Entries taken from a collection
================================

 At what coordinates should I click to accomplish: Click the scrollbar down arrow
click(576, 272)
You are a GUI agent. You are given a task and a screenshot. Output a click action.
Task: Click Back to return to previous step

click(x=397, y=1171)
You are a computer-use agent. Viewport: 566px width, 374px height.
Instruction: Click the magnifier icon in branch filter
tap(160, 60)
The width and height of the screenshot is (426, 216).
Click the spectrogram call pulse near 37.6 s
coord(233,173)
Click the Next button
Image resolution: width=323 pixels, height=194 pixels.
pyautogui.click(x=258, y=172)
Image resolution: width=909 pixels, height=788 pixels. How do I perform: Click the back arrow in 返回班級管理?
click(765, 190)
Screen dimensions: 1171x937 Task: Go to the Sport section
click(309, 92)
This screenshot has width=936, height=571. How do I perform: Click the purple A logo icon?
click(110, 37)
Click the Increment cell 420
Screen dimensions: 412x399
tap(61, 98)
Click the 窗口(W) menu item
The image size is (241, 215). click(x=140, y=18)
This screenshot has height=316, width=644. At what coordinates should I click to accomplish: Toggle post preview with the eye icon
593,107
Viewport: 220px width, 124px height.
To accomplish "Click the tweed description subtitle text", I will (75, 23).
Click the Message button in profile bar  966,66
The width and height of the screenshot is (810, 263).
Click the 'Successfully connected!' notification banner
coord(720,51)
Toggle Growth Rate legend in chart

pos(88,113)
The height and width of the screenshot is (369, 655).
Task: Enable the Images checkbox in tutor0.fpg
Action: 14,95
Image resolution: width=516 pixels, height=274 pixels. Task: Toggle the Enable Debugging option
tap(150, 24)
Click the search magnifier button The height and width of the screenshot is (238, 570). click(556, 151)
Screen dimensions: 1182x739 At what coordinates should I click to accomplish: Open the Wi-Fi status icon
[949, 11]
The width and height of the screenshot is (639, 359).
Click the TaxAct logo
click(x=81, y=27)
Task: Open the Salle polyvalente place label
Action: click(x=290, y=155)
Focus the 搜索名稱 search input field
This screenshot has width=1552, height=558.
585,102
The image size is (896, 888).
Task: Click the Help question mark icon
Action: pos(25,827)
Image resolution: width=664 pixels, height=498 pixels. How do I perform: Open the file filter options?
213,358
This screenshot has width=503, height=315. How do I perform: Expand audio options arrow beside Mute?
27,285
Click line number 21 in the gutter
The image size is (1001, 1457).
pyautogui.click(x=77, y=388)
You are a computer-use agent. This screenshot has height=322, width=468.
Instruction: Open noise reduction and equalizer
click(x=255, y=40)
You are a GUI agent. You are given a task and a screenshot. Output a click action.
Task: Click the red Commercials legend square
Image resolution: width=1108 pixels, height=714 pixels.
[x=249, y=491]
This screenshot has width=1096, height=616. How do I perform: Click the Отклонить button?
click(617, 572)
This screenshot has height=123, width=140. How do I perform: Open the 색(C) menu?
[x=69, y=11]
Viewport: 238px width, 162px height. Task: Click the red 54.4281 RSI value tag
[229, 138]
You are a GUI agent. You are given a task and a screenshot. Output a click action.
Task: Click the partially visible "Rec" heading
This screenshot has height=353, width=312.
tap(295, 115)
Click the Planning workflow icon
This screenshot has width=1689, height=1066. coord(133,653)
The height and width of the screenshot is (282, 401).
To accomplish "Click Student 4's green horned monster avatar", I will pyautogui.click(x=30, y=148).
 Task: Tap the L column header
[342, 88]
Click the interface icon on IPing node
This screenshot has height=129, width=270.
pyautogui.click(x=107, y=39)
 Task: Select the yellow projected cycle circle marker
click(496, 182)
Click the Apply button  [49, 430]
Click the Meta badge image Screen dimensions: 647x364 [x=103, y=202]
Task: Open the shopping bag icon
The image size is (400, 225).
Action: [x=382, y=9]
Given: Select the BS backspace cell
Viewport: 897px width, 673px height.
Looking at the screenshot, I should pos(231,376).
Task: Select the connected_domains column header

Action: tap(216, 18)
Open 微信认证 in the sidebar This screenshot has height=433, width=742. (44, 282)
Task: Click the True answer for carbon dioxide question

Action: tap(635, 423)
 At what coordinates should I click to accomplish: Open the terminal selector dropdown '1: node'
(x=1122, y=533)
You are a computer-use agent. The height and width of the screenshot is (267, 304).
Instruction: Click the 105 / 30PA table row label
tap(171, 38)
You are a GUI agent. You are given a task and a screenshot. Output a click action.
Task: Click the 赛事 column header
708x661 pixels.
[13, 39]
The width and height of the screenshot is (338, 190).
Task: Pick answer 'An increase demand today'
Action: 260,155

================================

- _Aim of the task_
Tally the lines of the data that contain the word "computer", and give only that tally.

- _Answer box_
3